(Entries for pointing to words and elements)
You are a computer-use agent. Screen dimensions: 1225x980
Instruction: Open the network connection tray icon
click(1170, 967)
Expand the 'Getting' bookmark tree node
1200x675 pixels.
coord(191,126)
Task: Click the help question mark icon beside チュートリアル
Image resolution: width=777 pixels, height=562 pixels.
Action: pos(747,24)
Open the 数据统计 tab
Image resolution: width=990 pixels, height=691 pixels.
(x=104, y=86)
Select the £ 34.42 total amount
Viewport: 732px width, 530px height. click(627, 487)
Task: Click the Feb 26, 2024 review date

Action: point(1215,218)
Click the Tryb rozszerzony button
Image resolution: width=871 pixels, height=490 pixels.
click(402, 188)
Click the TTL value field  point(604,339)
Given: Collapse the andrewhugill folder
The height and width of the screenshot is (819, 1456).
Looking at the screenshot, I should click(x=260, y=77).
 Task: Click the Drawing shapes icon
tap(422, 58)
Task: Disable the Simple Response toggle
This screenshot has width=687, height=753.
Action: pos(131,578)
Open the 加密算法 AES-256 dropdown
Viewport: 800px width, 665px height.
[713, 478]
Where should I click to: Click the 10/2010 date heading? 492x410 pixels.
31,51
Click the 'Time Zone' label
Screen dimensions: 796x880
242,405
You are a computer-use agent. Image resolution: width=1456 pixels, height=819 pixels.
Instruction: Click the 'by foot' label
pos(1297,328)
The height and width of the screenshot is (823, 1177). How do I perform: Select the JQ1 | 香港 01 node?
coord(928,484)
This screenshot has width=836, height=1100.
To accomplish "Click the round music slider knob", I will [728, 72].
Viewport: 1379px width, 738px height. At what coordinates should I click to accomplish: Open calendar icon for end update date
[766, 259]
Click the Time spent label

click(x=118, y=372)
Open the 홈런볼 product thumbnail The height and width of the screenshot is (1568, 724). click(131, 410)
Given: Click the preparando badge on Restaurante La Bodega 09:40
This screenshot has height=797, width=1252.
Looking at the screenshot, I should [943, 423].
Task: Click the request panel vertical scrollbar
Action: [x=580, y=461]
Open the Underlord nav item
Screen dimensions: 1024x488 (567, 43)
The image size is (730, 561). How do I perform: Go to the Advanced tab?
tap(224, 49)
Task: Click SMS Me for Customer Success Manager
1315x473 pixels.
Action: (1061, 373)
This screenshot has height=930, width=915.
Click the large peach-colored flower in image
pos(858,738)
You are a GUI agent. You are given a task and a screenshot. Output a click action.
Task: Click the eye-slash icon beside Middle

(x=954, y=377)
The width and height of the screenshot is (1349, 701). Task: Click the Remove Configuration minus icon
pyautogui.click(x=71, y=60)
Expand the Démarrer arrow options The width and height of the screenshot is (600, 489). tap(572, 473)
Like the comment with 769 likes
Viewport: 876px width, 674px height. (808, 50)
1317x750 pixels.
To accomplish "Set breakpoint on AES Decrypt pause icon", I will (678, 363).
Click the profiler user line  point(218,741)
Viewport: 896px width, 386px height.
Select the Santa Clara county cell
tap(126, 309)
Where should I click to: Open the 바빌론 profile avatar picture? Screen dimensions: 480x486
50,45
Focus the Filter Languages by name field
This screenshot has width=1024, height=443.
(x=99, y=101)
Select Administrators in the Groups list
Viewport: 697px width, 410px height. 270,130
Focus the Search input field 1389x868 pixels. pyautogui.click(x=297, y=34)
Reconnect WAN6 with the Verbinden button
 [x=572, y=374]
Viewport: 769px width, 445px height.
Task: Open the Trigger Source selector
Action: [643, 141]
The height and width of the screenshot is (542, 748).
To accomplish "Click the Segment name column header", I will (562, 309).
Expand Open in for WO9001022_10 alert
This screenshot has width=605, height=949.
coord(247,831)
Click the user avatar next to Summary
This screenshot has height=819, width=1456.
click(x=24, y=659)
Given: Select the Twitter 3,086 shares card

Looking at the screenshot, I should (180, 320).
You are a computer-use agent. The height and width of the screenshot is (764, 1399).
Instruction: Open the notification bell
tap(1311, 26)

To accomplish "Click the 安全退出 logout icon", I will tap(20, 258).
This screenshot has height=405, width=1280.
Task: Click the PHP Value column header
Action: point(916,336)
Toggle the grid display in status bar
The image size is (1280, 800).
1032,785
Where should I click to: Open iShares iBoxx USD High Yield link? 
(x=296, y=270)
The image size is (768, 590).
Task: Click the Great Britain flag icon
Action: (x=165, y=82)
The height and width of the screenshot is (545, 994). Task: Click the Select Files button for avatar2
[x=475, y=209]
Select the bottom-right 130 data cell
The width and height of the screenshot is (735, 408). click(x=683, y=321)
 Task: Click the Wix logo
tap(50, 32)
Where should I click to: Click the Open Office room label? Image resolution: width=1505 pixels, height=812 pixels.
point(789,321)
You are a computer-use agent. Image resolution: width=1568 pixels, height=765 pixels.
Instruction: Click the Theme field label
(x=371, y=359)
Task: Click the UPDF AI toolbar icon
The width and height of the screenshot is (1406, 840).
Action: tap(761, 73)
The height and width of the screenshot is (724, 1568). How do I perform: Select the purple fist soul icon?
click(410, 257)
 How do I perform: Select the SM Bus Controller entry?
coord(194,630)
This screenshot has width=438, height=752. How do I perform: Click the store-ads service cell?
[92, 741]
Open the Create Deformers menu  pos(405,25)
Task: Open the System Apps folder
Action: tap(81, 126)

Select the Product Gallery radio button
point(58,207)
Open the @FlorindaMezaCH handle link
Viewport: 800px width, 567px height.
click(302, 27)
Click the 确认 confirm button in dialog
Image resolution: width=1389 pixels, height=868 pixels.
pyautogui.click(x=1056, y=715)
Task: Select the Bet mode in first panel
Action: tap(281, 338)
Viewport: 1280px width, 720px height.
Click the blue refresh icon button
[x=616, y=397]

=== DO THIS ===
Can you render every line of the data above as a numbered list, dropping the blank lines?

=== SOLVED EXERCISE ===
1. You are a computer-use agent. Screen dimensions: 1225x980
2. Instruction: Open the network connection tray icon
3. click(1170, 967)
4. Expand the 'Getting' bookmark tree node
5. 1200x675 pixels.
6. coord(191,126)
7. Task: Click the help question mark icon beside チュートリアル
8. Image resolution: width=777 pixels, height=562 pixels.
9. Action: pos(747,24)
10. Open the 数据统计 tab
11. Image resolution: width=990 pixels, height=691 pixels.
12. (x=104, y=86)
13. Select the £ 34.42 total amount
14. Viewport: 732px width, 530px height. click(627, 487)
15. Task: Click the Feb 26, 2024 review date
16. Action: point(1215,218)
17. Click the Tryb rozszerzony button
18. Image resolution: width=871 pixels, height=490 pixels.
19. click(402, 188)
20. Click the TTL value field  point(604,339)
21. Given: Collapse the andrewhugill folder
22. The height and width of the screenshot is (819, 1456).
23. Looking at the screenshot, I should click(x=260, y=77).
24.  Task: Click the Drawing shapes icon
25. tap(422, 58)
26. Task: Disable the Simple Response toggle
27. This screenshot has width=687, height=753.
28. Action: pos(131,578)
29. Open the 加密算法 AES-256 dropdown
30. Viewport: 800px width, 665px height.
31. [713, 478]
32. Where should I click to: Click the 10/2010 date heading? 492x410 pixels.
33. 31,51
34. Click the 'Time Zone' label
35. Screen dimensions: 796x880
36. 242,405
37. You are a computer-use agent. Image resolution: width=1456 pixels, height=819 pixels.
38. Instruction: Click the 'by foot' label
39. pos(1297,328)
40. The height and width of the screenshot is (823, 1177). How do I perform: Select the JQ1 | 香港 01 node?
41. coord(928,484)
42. This screenshot has width=836, height=1100.
43. To accomplish "Click the round music slider knob", I will [728, 72].
44. Viewport: 1379px width, 738px height. At what coordinates should I click to accomplish: Open calendar icon for end update date
45. [766, 259]
46. Click the Time spent label
47. click(x=118, y=372)
48. Open the 홈런볼 product thumbnail The height and width of the screenshot is (1568, 724). click(131, 410)
49. Given: Click the preparando badge on Restaurante La Bodega 09:40
50. This screenshot has height=797, width=1252.
51. Looking at the screenshot, I should [943, 423].
52. Task: Click the request panel vertical scrollbar
53. Action: [x=580, y=461]
54. Open the Underlord nav item
55. Screen dimensions: 1024x488 (567, 43)
56. The image size is (730, 561). How do I perform: Go to the Advanced tab?
57. tap(224, 49)
58. Task: Click SMS Me for Customer Success Manager
59. 1315x473 pixels.
60. Action: (1061, 373)
61. This screenshot has height=930, width=915.
62. Click the large peach-colored flower in image
63. pos(858,738)
64. You are a GUI agent. You are given a task and a screenshot. Output a click action.
65. Task: Click the eye-slash icon beside Middle
66. (x=954, y=377)
67. The width and height of the screenshot is (1349, 701). Task: Click the Remove Configuration minus icon
68. pyautogui.click(x=71, y=60)
69. Expand the Démarrer arrow options The width and height of the screenshot is (600, 489). tap(572, 473)
70. Like the comment with 769 likes
71. Viewport: 876px width, 674px height. (808, 50)
72. 1317x750 pixels.
73. To accomplish "Set breakpoint on AES Decrypt pause icon", I will (678, 363).
74. Click the profiler user line  point(218,741)
75. Viewport: 896px width, 386px height.
76. Select the Santa Clara county cell
77. tap(126, 309)
78. Where should I click to: Open the 바빌론 profile avatar picture? Screen dimensions: 480x486
79. 50,45
80. Focus the Filter Languages by name field
81. This screenshot has width=1024, height=443.
82. (x=99, y=101)
83. Select Administrators in the Groups list
84. Viewport: 697px width, 410px height. 270,130
85. Focus the Search input field 1389x868 pixels. pyautogui.click(x=297, y=34)
86. Reconnect WAN6 with the Verbinden button
87.  [x=572, y=374]
88. Viewport: 769px width, 445px height.
89. Task: Open the Trigger Source selector
90. Action: [643, 141]
91. The height and width of the screenshot is (542, 748).
92. To accomplish "Click the Segment name column header", I will (562, 309).
93. Expand Open in for WO9001022_10 alert
94. This screenshot has width=605, height=949.
95. coord(247,831)
96. Click the user avatar next to Summary
97. This screenshot has height=819, width=1456.
98. click(x=24, y=659)
99. Given: Select the Twitter 3,086 shares card
100. Looking at the screenshot, I should (180, 320).
101. You are a computer-use agent. The height and width of the screenshot is (764, 1399).
102. Instruction: Open the notification bell
103. tap(1311, 26)
104. To accomplish "Click the 安全退出 logout icon", I will tap(20, 258).
105. This screenshot has height=405, width=1280.
106. Task: Click the PHP Value column header
107. Action: point(916,336)
108. Toggle the grid display in status bar
109. The image size is (1280, 800).
110. 1032,785
111. Where should I click to: Open iShares iBoxx USD High Yield link? 
112. (x=296, y=270)
113. The image size is (768, 590).
114. Task: Click the Great Britain flag icon
115. Action: (x=165, y=82)
116. The height and width of the screenshot is (545, 994). Task: Click the Select Files button for avatar2
117. [x=475, y=209]
118. Select the bottom-right 130 data cell
119. The width and height of the screenshot is (735, 408). click(x=683, y=321)
120.  Task: Click the Wix logo
121. tap(50, 32)
122. Where should I click to: Click the Open Office room label? Image resolution: width=1505 pixels, height=812 pixels.
123. point(789,321)
124. You are a computer-use agent. Image resolution: width=1568 pixels, height=765 pixels.
125. Instruction: Click the Theme field label
126. (x=371, y=359)
127. Task: Click the UPDF AI toolbar icon
128. The width and height of the screenshot is (1406, 840).
129. Action: tap(761, 73)
130. The height and width of the screenshot is (724, 1568). How do I perform: Select the purple fist soul icon?
131. click(410, 257)
132.  How do I perform: Select the SM Bus Controller entry?
133. coord(194,630)
134. This screenshot has width=438, height=752. How do I perform: Click the store-ads service cell?
135. [92, 741]
136. Open the Create Deformers menu  pos(405,25)
137. Task: Open the System Apps folder
138. Action: tap(81, 126)
139. Select the Product Gallery radio button
140. point(58,207)
141. Open the @FlorindaMezaCH handle link
142. Viewport: 800px width, 567px height.
143. click(302, 27)
144. Click the 确认 confirm button in dialog
145. Image resolution: width=1389 pixels, height=868 pixels.
146. pyautogui.click(x=1056, y=715)
147. Task: Select the Bet mode in first panel
148. Action: tap(281, 338)
149. Viewport: 1280px width, 720px height.
150. Click the blue refresh icon button
151. [x=616, y=397]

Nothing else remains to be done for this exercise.